** RECORDS SHOWN follows **

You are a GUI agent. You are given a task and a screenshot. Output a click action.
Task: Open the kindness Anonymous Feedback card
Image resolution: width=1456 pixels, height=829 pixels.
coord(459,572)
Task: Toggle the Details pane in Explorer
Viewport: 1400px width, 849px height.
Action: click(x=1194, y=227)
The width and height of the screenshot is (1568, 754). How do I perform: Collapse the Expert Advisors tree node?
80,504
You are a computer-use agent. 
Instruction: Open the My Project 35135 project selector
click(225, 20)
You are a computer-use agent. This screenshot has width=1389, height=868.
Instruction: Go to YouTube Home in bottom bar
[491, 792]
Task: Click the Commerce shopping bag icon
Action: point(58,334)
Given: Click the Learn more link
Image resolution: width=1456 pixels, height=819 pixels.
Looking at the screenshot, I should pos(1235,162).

** End of RECORDS SHOWN **

Up to and including the line with "You are a computer-use agent. This", transcribe the entries above exactly, starting from their first line.

> ANSWER TO THE EXERCISE:
You are a GUI agent. You are given a task and a screenshot. Output a click action.
Task: Open the kindness Anonymous Feedback card
Image resolution: width=1456 pixels, height=829 pixels.
coord(459,572)
Task: Toggle the Details pane in Explorer
Viewport: 1400px width, 849px height.
Action: click(x=1194, y=227)
The width and height of the screenshot is (1568, 754). How do I perform: Collapse the Expert Advisors tree node?
80,504
You are a computer-use agent. 
Instruction: Open the My Project 35135 project selector
click(225, 20)
You are a computer-use agent. This screenshot has width=1389, height=868.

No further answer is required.